# [STATED GOAL]
Copy the stretch of rows from the line containing "Open 本模块帮助 help link" through the line containing "Action: [x=106, y=39]", with every line reproduced unchanged.

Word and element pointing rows
•••••

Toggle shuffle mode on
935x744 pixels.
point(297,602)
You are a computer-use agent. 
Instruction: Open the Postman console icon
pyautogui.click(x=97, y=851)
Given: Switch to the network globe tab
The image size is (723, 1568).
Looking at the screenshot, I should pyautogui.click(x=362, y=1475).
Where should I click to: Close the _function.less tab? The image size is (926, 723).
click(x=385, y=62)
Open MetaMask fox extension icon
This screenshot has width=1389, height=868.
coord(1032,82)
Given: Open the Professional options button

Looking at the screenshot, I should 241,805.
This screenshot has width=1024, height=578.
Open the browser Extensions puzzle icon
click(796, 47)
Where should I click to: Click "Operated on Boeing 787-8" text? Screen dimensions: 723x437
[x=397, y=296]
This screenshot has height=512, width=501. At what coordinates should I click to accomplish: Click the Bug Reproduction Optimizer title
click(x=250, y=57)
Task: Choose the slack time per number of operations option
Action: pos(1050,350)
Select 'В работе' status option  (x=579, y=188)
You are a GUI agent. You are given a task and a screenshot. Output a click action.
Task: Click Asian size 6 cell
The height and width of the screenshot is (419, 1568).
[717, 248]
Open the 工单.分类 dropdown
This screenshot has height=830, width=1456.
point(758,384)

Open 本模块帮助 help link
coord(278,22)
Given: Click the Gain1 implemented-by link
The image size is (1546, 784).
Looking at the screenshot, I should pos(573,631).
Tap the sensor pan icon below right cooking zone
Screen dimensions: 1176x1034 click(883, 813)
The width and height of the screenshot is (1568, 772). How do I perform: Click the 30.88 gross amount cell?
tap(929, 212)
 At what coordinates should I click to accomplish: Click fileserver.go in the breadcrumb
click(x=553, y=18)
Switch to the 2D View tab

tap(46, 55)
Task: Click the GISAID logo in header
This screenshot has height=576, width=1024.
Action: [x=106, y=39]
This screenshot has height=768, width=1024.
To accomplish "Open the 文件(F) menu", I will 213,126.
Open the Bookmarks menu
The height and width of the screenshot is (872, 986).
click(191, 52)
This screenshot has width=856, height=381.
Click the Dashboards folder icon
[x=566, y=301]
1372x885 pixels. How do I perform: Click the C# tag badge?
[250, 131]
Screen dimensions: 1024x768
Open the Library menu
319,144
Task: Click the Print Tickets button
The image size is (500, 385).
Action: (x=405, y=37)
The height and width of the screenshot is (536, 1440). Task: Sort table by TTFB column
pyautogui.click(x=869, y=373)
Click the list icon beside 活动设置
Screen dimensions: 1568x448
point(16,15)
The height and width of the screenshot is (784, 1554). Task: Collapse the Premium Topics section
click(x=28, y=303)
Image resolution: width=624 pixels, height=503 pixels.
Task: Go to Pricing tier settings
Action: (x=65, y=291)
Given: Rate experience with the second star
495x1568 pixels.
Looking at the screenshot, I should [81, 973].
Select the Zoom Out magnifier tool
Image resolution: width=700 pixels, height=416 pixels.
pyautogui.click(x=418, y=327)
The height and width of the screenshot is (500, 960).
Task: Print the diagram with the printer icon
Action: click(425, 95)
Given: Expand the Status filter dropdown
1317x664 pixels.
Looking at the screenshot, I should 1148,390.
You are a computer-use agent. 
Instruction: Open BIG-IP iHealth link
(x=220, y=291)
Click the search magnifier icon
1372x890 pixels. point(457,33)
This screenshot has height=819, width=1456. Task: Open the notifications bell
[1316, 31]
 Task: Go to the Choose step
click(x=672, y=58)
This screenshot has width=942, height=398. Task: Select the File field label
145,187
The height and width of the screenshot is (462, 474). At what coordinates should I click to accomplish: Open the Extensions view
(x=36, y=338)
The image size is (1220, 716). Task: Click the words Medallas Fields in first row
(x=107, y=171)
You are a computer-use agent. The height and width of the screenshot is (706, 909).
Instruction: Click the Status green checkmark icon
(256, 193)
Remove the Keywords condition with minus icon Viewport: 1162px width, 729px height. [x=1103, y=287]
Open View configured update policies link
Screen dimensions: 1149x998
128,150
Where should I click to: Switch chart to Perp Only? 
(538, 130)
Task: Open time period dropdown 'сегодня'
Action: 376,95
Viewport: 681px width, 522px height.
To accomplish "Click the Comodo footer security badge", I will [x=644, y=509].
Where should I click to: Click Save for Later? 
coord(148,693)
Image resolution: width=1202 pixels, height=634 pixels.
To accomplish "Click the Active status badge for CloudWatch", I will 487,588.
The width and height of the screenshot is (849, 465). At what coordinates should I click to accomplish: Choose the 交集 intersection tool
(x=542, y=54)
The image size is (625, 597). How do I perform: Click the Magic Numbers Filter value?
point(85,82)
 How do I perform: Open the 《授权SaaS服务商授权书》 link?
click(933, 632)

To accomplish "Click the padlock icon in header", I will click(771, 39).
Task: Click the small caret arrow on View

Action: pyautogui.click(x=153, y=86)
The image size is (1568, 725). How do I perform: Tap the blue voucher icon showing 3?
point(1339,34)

•••••

# [TASK RESULT]
Open 本模块帮助 help link
coord(278,22)
Given: Click the Gain1 implemented-by link
The image size is (1546, 784).
Looking at the screenshot, I should pos(573,631).
Tap the sensor pan icon below right cooking zone
Screen dimensions: 1176x1034 click(883, 813)
The width and height of the screenshot is (1568, 772). How do I perform: Click the 30.88 gross amount cell?
tap(929, 212)
 At what coordinates should I click to accomplish: Click fileserver.go in the breadcrumb
click(x=553, y=18)
Switch to the 2D View tab

tap(46, 55)
Task: Click the GISAID logo in header
This screenshot has height=576, width=1024.
Action: [x=106, y=39]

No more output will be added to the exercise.